▶ [TEXT SEGMENT]
Tuesday, March 30, 2010

Hanky Panky

"After all, computers crash, people die, relationships fall apart. The best we can do is breathe and reboot."
 --Sex and the City, My Motherboard, MySelf

Today I watched the hard drive on my computer crash -- not the lil Pank, but the Mac-daddy, the Mac-daddy where all The Words live. There are disks, of course (I had backed up occasionally; I'm not an Animal), but a lot of those files are 20 years old, and either the software or hardware doesn't exist to read them. They might as well be sanskrit chiseled on tablets, and worn away by a thousand years of rain and sand. I have bits and pieces of three chapters of the next book on the laptop's desktop, but that's it. The rest of it could all be gone, though some of it's in print and could be partially resurrected from that (via a lot of protesting Interns).

It was nothing more than sheer luck that my geek-husband happened to be in the office -- helping me out with a few routine upgrades -- and he must've thought I was Typhoid Mary as every single thing I touched began to die. First, I was about to email him a file, "heyyyyyyy, we don't have Internet," I said. He punched a few buttons, made a few phone calls, and once we got through Bangalore customer service, and three separate people insisting it wasn't on their end, he had that back up and running (it was so on their end). As soon as it was back up, the computer froze, and I did what I usually do, which was to turn the server off and back on (or as he puts it, "that's some high-tech shit").

And, nothing happened.

It didn't come back on.

After a few minutes, he came in to see what was the matter.

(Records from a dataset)
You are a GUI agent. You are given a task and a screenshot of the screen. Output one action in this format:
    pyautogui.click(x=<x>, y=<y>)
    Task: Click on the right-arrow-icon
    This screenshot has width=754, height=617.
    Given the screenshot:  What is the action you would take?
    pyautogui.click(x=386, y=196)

▶ [TASKS TO CARRY OUT]
1. In the blog post about the hard drive crash, who happened to be in the office when the crash occurred?
2. Reproduce the part of the blog post about the hard drive crash starting at "Today I watched" and ending at "of protesting Interns).".
This data comes from a source separate from the blog post.

▶ [SOLVED PROBLEMS]
1. The writer's geek-husband, who was helping with a few routine upgrades.

2.
Today I watched the hard drive on my computer crash -- not the lil Pank, but the Mac-daddy, the Mac-daddy where all The Words live. There are disks, of course (I had backed up occasionally; I'm not an Animal), but a lot of those files are 20 years old, and either the software or hardware doesn't exist to read them. They might as well be sanskrit chiseled on tablets, and worn away by a thousand years of rain and sand. I have bits and pieces of three chapters of the next book on the laptop's desktop, but that's it. The rest of it could all be gone, though some of it's in print and could be partially resurrected from that (via a lot of protesting Interns).